Wednesday, June 29, 2011

the mayhew files: receivers of stolen property

This installment of Scott's readings on Victorian crime from Mayhew's London details how criminals disposed of stolen items using "fences."

Inside a Victorian Pawnshop.  image source: Database of Mid-Victorian Illustration (DMVI)
While a burglar might have filched a hundred quid worth of plate and jewelry from a house or a pickpocket stole a watch from a gentleman’s coat, the loot did them no good if they could not turn it into cash.  That was where the fence, or the receiver of stolen property, came in.

In Victorian London, the real money in crime seemed to be made by these people.  These people ran either legitimate or semi-legitimate businesses so that they could dispose of the property they received from the various sorts of thieves.  While the hundred pounds might look like a promising reward for the burglar, the amount that the fence took out of that means that the burglar would, as often as not, be out on the prowl the following week.

The first type of fence for stolen goods was the proprietor of dolly shops -- illegitimate, or unlicensed pawnshops.  They were often distinguished by being undistinguished.  They flourished in areas of town like Dudley Street, where having no sign board on your store was the norm. They contained an odd variety of suspicious good, including both men’s and women’s apparel.

Because a number of these items were stolen, it was necessary for the proprietors to move around a lot as the police could become suspicious.  Any inquiry would result in evidence against them as receivers of stolen property.

These fences operated in the following way:  

For legitimate items, the shop owners paid 2d or 3d per shilling of the value of the item.  They would keep the item for about a week.  If the party had not returned in that time then they would sell the item.  If the party who sold the item returned to claim it, the owner would give them a small portion of the sale.

Another source of income for these traders were married women who came and sold their bedding sheets in exchange for money to buy liquor.  The shop keepers did a good business and amassed so many of these stolen items in their apartments that sometimes the piles of goods would block out the light of day.

It seemed that the primary area for the trade of clothes was in the East End, specifically Rosemary Lane, Petticoat Lane, and the alleys and by-ways between them. 

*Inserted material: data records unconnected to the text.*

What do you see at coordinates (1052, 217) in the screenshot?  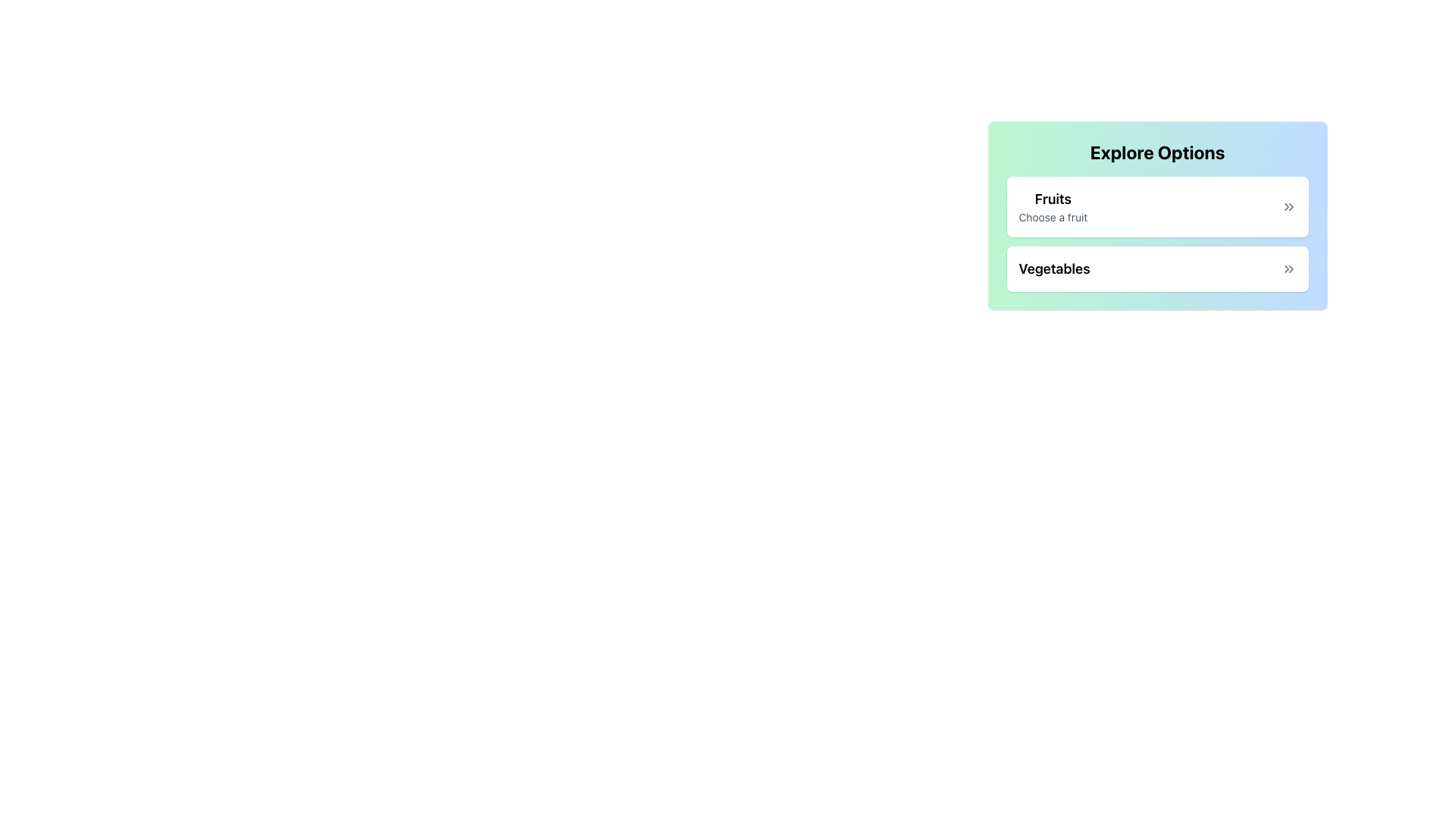 I see `the text label that reads 'Choose a fruit', which is positioned directly below the 'Fruits' heading in the 'Explore Options' card` at bounding box center [1052, 217].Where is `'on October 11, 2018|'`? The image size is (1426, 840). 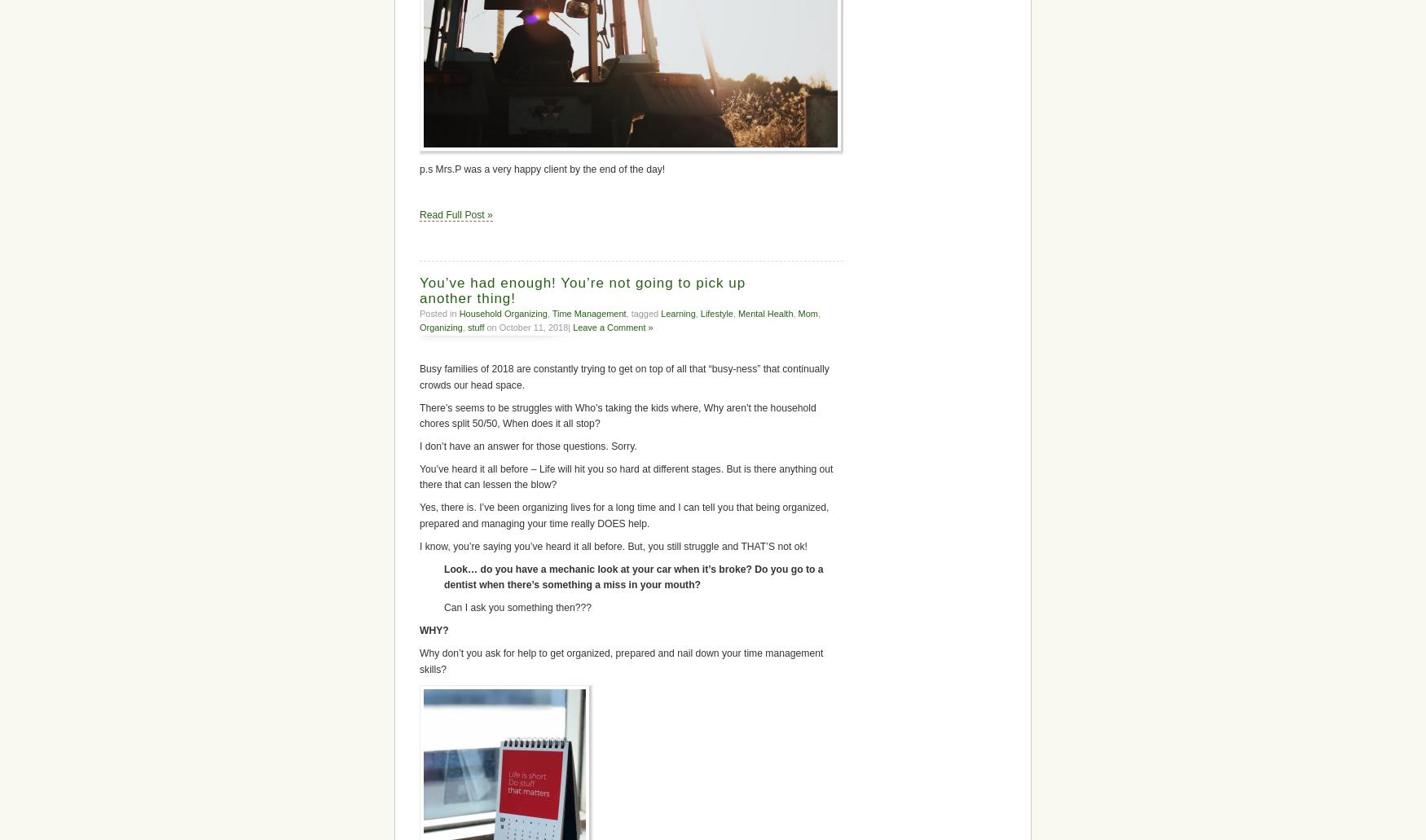 'on October 11, 2018|' is located at coordinates (483, 326).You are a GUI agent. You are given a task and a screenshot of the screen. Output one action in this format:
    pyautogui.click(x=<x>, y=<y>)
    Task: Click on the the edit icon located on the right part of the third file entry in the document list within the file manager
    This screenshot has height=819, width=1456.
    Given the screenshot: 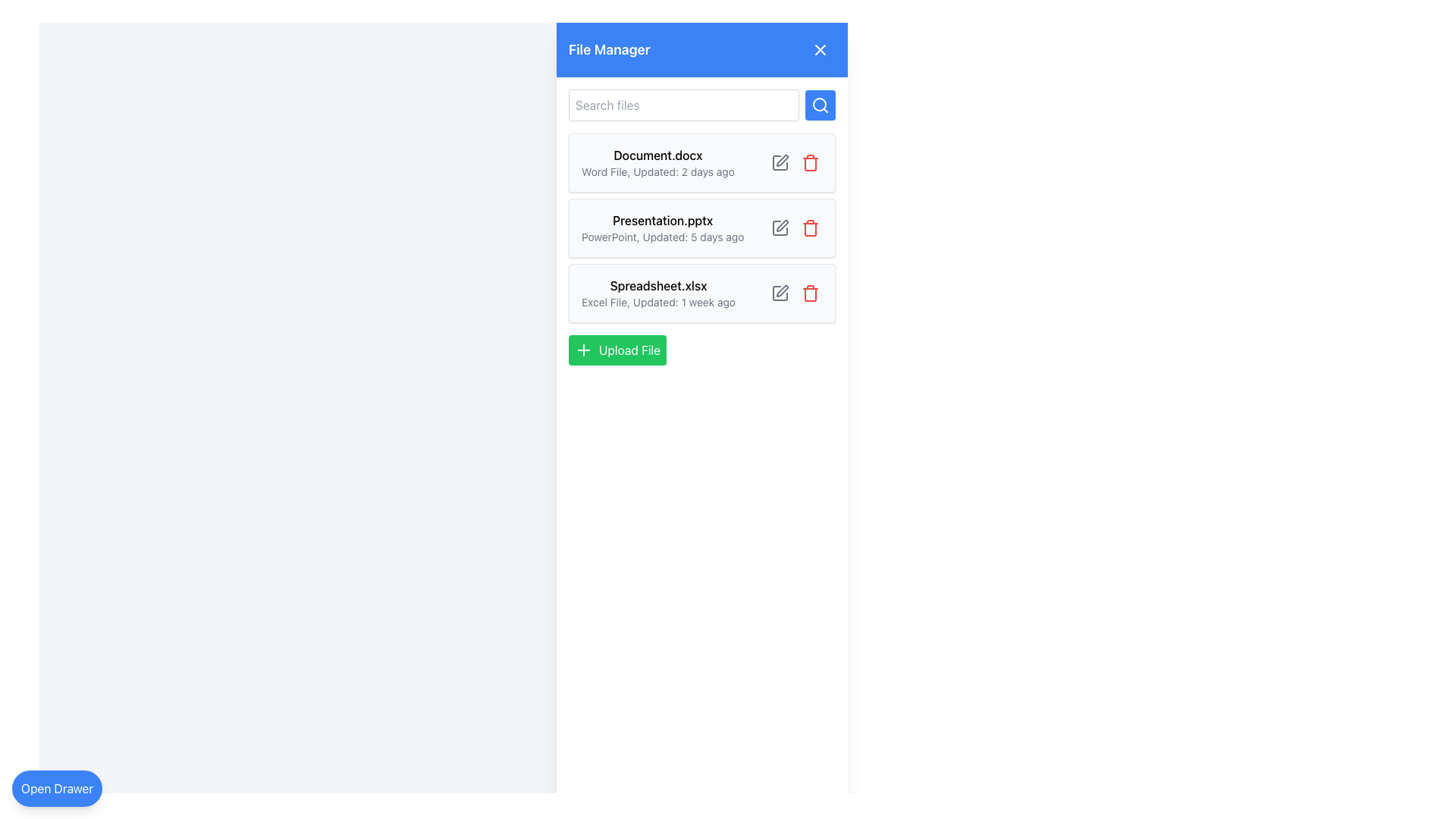 What is the action you would take?
    pyautogui.click(x=783, y=291)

Contrasted to the dolly shop owners were the legitimate pawnbrokers.  These are licensed traders who, many times, were honest in their dealings and did not deal in stolen property.  They usually paid out a third or a quarter of the value of an item and then kept the item for a year before selling it. However, a fair number of them were tempted by the easy profit of stolen goods.

A burglar would often work in conjunction with a pawnbroker, letting him know in advance when a burglary was going to be attempted.  That way the goods could be transferred directly to the pawnbroker's establishment and disposed of immediately.  When this happened silver could be melted down within a quarter of an hour -- not that the burglar stuck around to watch. Not only was a look out often placed at the scene of the crime, but one was also at the location of the fence to watch out for police on patrol.

Usually silver was a good commodity for fences as they could receive almost 5s for an ounce of it.  The burglar was paid 3s 6d, or, if he’s lucky, 4s.  This was a quick profit for the fence of nearly, or more than, 1s an ounce for very little work.  If the average plate weighed an 1/8 of a pound and the burglar managed to steal a set of eight of them, then the shop owner was looking at a profit of 16s for possibly a quarter of an hour of metal work and a little risk.

Other folks ran jewelry business and keep a melted pot of silver in the back to dispose of any stolen loot that comes their way.  These fences usually gave out only a third of the value of any jewelry brought in.

There were any number of people that would receive stolen property, however, and the thieves knew the best place for them to deposit it.  There were sometimes private folks in coffee houses or brothels that knew how to dispose of the goods as well as a pawnbroker. But it was helpful to have a shop of some sort to keep up the appearance of legitimacy.